For Chris, this meant understanding the core desires of his band of travel hackers and aspiring business owners and putting forth his own world view. Bringing together both groups at the World Domination Summit, Chris puts it this way: both of his audience sets want to live a remarkable life in an unconventional world. They simply accomplish that goal in diverse ways.
Similarly, Chris’s blog profiles individuals who respond to the call to adventure and short personal essays on challenging yourself to break the mold.
When you think to the broader purpose of living a life on nonconformity, both the personal essays and travel profile inspire other individuals aspiring to make changes in their own lives, even if the particulars vary.
To market to an Ensemble audience, identify the commonalities between your group.
It’s easy to fall into bad habits when you market to an Ensemble — overemphasizing one group, having too many calls-to-action on your home page and confusing both audiences in an effort to pull them together.
You can transform these challenges into opportunities by identifying what your diverse audience segments have in common.
We like to start with a set of questions and a stack of sticky notes. Designate a space for each audience on an open wall in your office. Work through the prompts for each audience, recording your ideas on sticky notes and putting them in the section for that audience. If you have more than one answer for a prompt, that’s great! Use another sticky and add it in.
Here are the prompts:
- Based on what I know about this audience, they are most likely to come across my work when they’re looking for:
- This audience is motivated by a desire to:
- They are held back by a fear of:
- I can help this audience segment most by:
If you’re having a hard time, it can help to create a marketing persona to stand in for each customer segment before you get started.
Once finished, bring together the ideas that each customer segment has in common. These are the common ground that you can create content around.
As much as possible, avoid marketing to the outliers — triggers that only speak to one group or another. Tie your communications together with a theme like Chris did with the idea of nonconformity.
Before we move on to the final framework, I’d like to offer one word of caution. Oftentimes, entrepreneurs or nonprofits default to an ensemble cast, because they’re afraid to admit there’s one group they particularly want to serve. There is power in admitting that your organization has a star, and trying to market to an ensemble when your heart isn’t in it often results in your other audiences feeling they’re getting short shift.
Audience Framework 3: The Spin-Off
Sometimes it’s impractical to try to market to your different audience groups with one business or organization.
We started to explore this a little with Chris Guillebeau, who spun off content around leveraging cards for travel from his main web presence. As another example, my friend Megan Auman is a successful metalsmith and jewelry designer with a thriving business selling her collection. When Megan started teaching other designers and artists what she’s learned about wholesaling, marketing and running a business, she created a separate web presence for that work.
Why?
Megan has a different mission for each audience group.

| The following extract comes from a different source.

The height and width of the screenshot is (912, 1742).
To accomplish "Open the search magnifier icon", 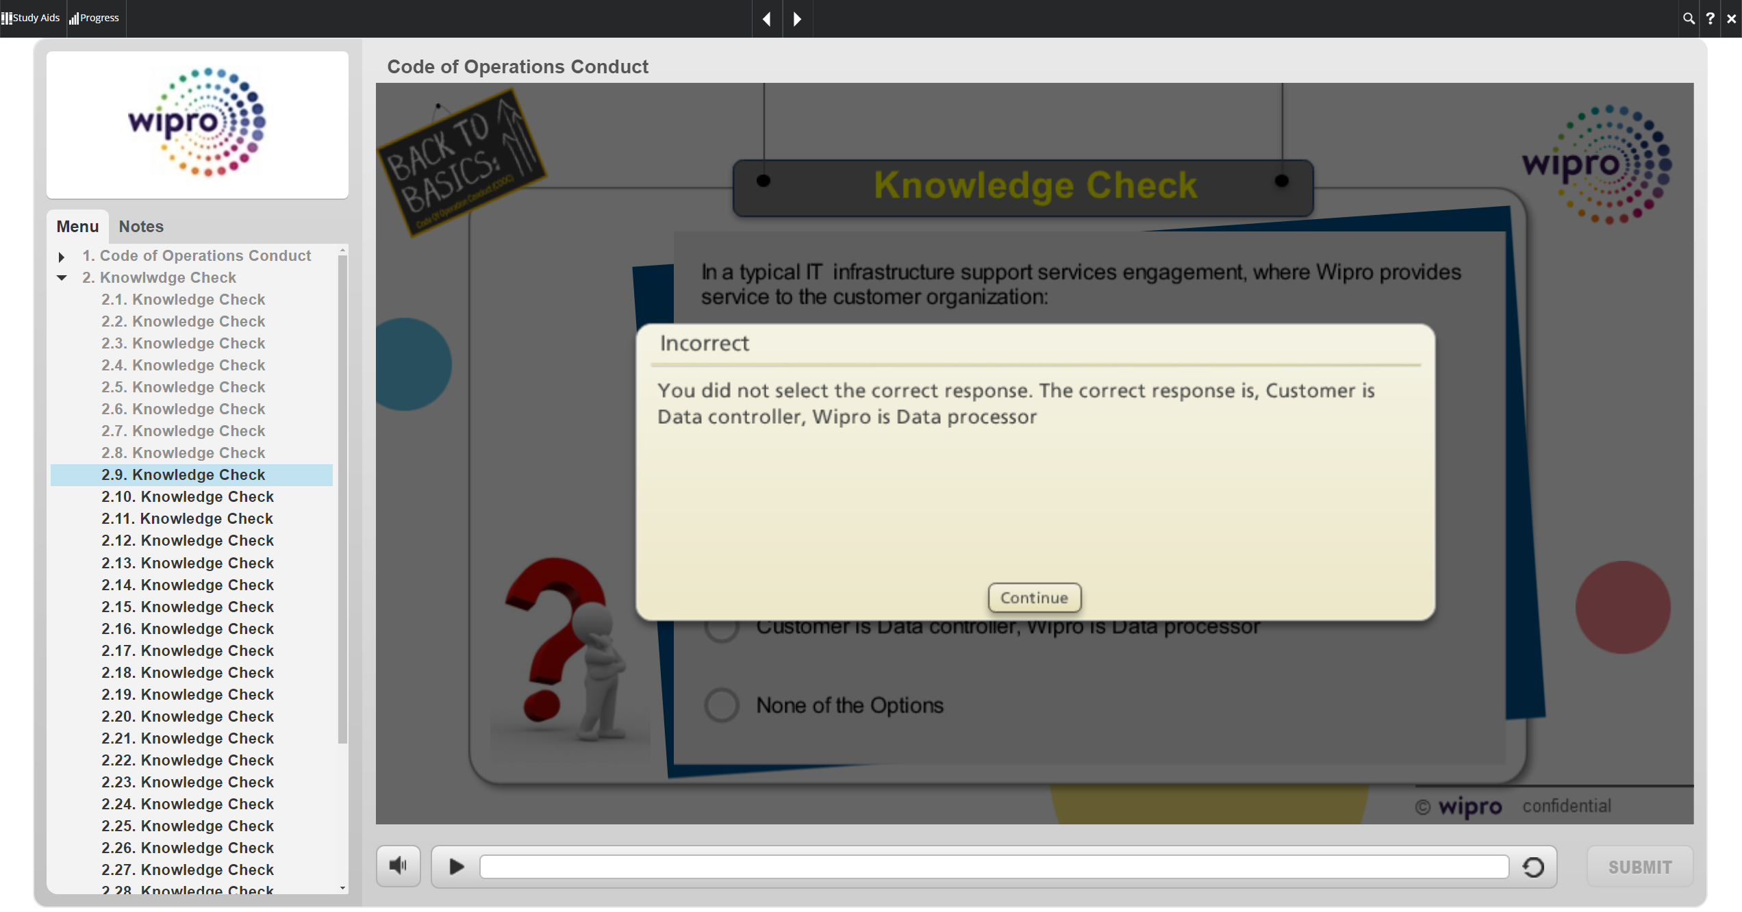I will [1689, 18].
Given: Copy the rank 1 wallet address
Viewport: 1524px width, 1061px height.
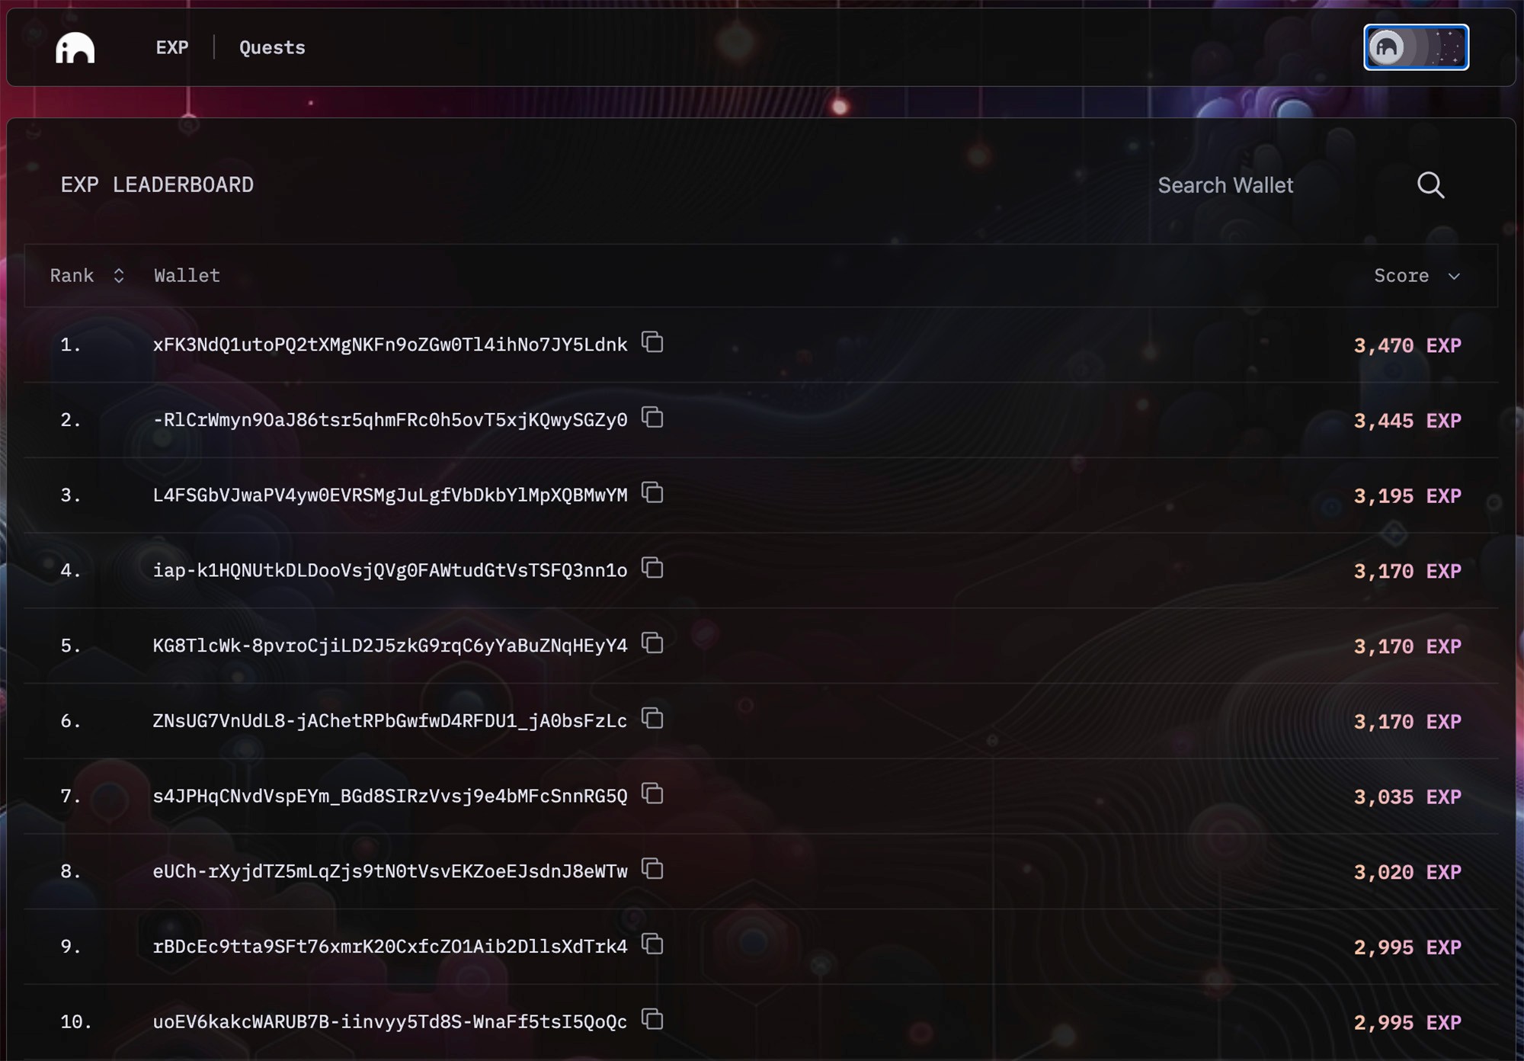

On MeganAuman.com, her mission is selling her designs to the public (with a secondary goal of selling wholesale), which is reflected in everything form her design to her site navigation to the home page copy on that site.
Whereas, through Designing An MBA , Megan provides business, brand, and marketing strategy and education for your high-end handmade business.
It’s not just that the audience groups are different, the very purpose behind each business is different. Note the differences between the two sites — and how Megan used a few common elements to tie them together under her brand umbrella.
Running two or more websites is not for everyone, but you know it’s time to spin off an audience segment when you have more than one mission.
Which framework is right for your organization? Are you creating content for a Star, an Ensemble, or is it time to for a spin off?